ISI TUGAS: Tentukan apakah setiap pernyataan berikut sesuai dengan teks bacaan di bawah. Jawab ya atau tidak dan kutip persis kata-kata penentunya dari teks. (a) Penulis tinggal di Jakarta Timur. (b) Penulis mengusulkan agar bahasa Minang lebih banyak dipakai. (c) Penulis berterima kasih hanya kepada Pak M N.

TEKS BACAAN:
----------------

Assalamu'alaikum wr wb;Pak M N jo dunsanak Epi Bucari n a h.
Sanang hati Ambo maikuti diskusiko,apolai Ambo iindak banyak maikuik i
masalah2 sosial budaya,agak tabukak pancaliek an Ambo jo masalah
ko.Tarimo kasih banyak ateh uraian2 dunsanak kaduonyo,apolai pak M N
nan manjalehkan jo  caro nan jaleh bana.Usul Ambo ciek,kalau
mamungkinkan dipabanyak mamakai bahaso Minang,supayo nan mudo2 labiah
rajin baraja bahaso Minang (malah Ajo Duta banyak baraja bahaso minang
di milis RN ko.)
Wassalam;Hilman Mahyuddin   68 +
kampuang koto,nagari Rao rao Tana data.
tingga di Jakarta Timur.

----------------

CUPLIKAN DATA:
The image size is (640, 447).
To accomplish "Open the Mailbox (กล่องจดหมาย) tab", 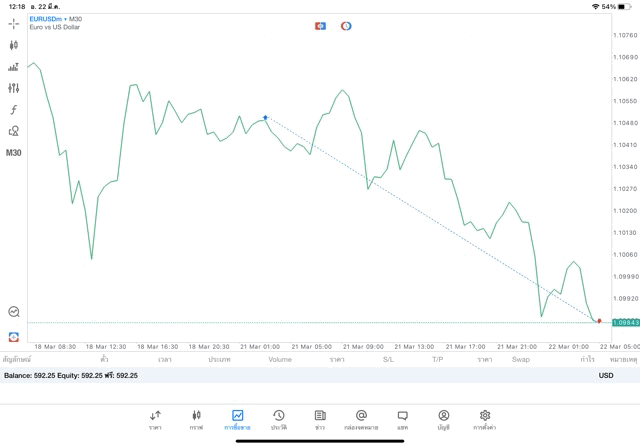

----------------

BAGIAN JAWABAN:
(a) Ya: "tingga di Jakarta Timur."
(b) Ya: "dipabanyak mamakai bahaso Minang"
(c) Tidak: "Tarimo kasih banyak ateh uraian2 dunsanak kaduonyo"